= Texte de la page =

◆ ◆ ◆ ◆

Nous avons déjà rencontré un certain nombre de monstres gentils, parfois même domesticables ou éducables : les Pokémon, les Monster High, Monstres et Cie, Monstres Academy… Nous avons suivi les aventures palpitantes d’un vampire végétarien dans Twilight et celles d’un goujat drôlissime dans Mon incroyable fiancé. Mais aucun d’entre eux n’a fait autant de concessions à la normalité que Christian Grey, 27 ans, milliardaire célibataire et mégalomane. Mieux encore, aucun auteur, après Victor Hugo et avant E.L. James, n’est allé aussi loin dans la tentative d’humaniser le monstre, en lui concédant une âme.

Le monstrueux est ce chaos dont les humains sont sortis et qui subsistera toujours un peu en eux. Selon le terme Rudolf Otto, il fait partie de l’énorme, c’est-à-dire à la fois maléfique et imposant, puissant et étrange, surprenant et admirable, donnant le frisson et fascinant.

Dans les mythes, le monstre est souvent associé à la figure du Chaos et - dans le christianisme médiéval - du Mal, prenant des formes très diverses, tantôt brutales et bestiales, tantôt sauvages et démoniaques. Figure inversée du héros, il symbolise certains éléments négatifs que le fondateur mythique doit expulser du monde pour rétablir ou épurer le « cosmos », univers ordonné dans la civilisation gréco-latine. Etranger habitant un territoire inconnu, il représente cette force débordante et désordonnée (gigantisme, confusion sexuelle, non respect des lois de la société) que l’homme grec comme occidental veut contrôler ou exclure, ostraciser ou encadrer. 

Les histoires des monstres reprennent souvent la figure de la Demoiselle en détresse qui implique l’interaction de trois personnages : une jeune fille ingénue en situation précaire, le monstre (sorcier, démon, dragon, vampire, loup-garou, bad boy) et le sauveur (Persée, Saint-Georges…) En général, le sauveur est plus gentil que le monstre (sauf chez Sade et Jules Laforgue). Mais parfois les deux fusionnent en un seul personnage du prince ensorcelé comme dans la La Belle et la Bête et ses versions modernes. C’est ainsi qu’on obtient une vision édulcorée d’un monstre gentleman, certes ténébreux mais tellement civilisé, légèrement pervers mais extrêmement attirant… et surtout, très enclin à l’apprivoisement.

◆ ◆ ◆ ◆

= Bloc de données =
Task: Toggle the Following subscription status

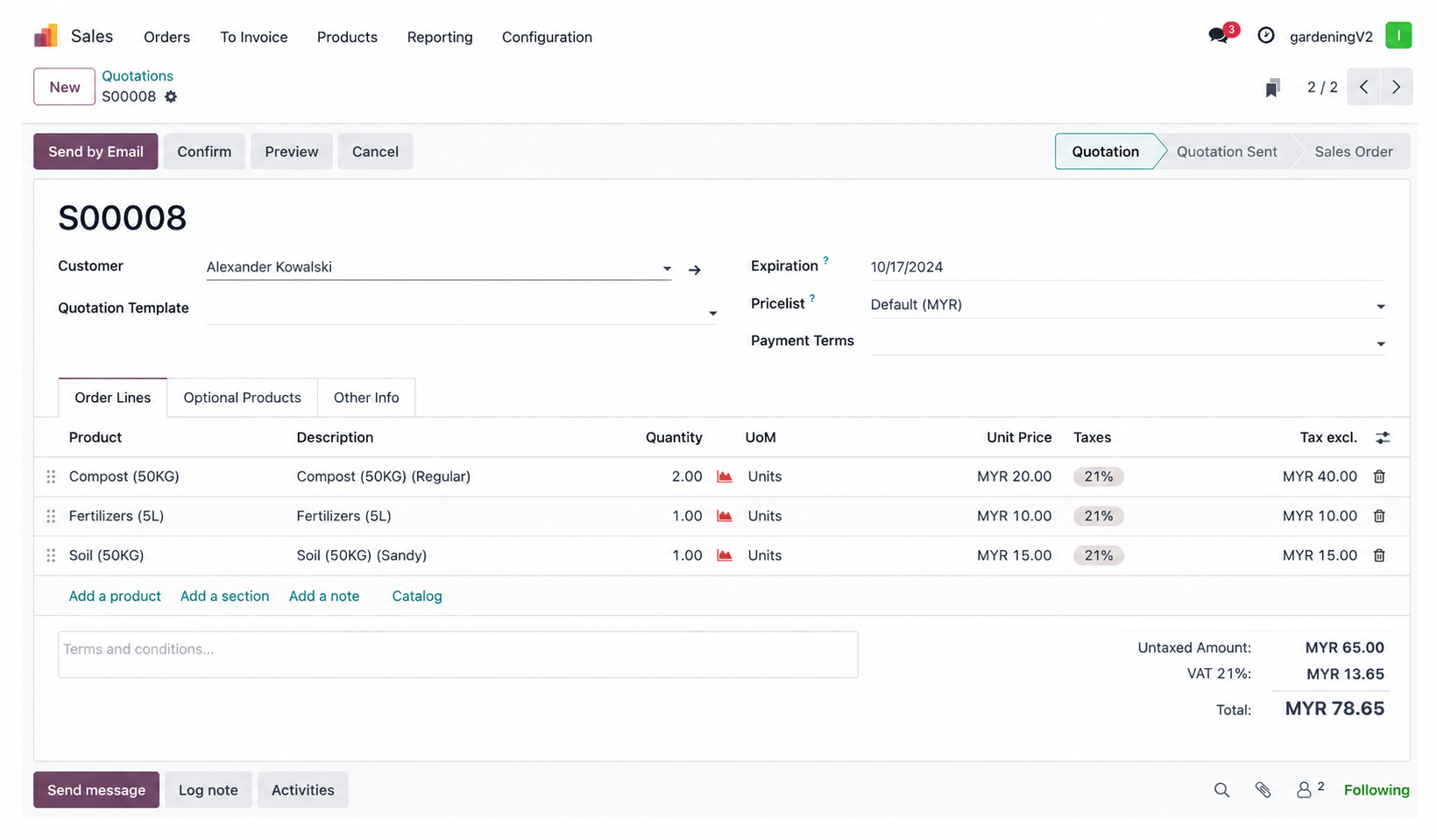Action: coord(1376,790)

◆ ◆ ◆ ◆

= À faire =
1 > Répondez à ces questions sur le texte consacré aux monstres :
(a) Quel âge le texte donne-t-il à Christian Grey ?
(b) Dans quelle civilisation le « cosmos » désigne-t-il un univers ordonné ?
(c) Chez quels deux auteurs le sauveur n'est-il pas plus gentil que le monstre ?
2 > Citez sans rien modifier le passage du texte consacré aux monstres qui s'ouvre sur les mots contenant « Les histoires des » et se ferme sur « enclin à l’apprivoisement. ».
On peut se passer des données pour ce travail.

= Corrigé par consigne =
1 >
(a) 27 ans.
(b) Dans la civilisation gréco-latine.
(c) Chez Sade et Jules Laforgue.

2 >
Les histoires des monstres reprennent souvent la figure de la Demoiselle en détresse qui implique l’interaction de trois personnages : une jeune fille ingénue en situation précaire, le monstre (sorcier, démon, dragon, vampire, loup-garou, bad boy) et le sauveur (Persée, Saint-Georges…) En général, le sauveur est plus gentil que le monstre (sauf chez Sade et Jules Laforgue). Mais parfois les deux fusionnent en un seul personnage du prince ensorcelé comme dans la La Belle et la Bête et ses versions modernes. C’est ainsi qu’on obtient une vision édulcorée d’un monstre gentleman, certes ténébreux mais tellement civilisé, légèrement pervers mais extrêmement attirant… et surtout, très enclin à l’apprivoisement.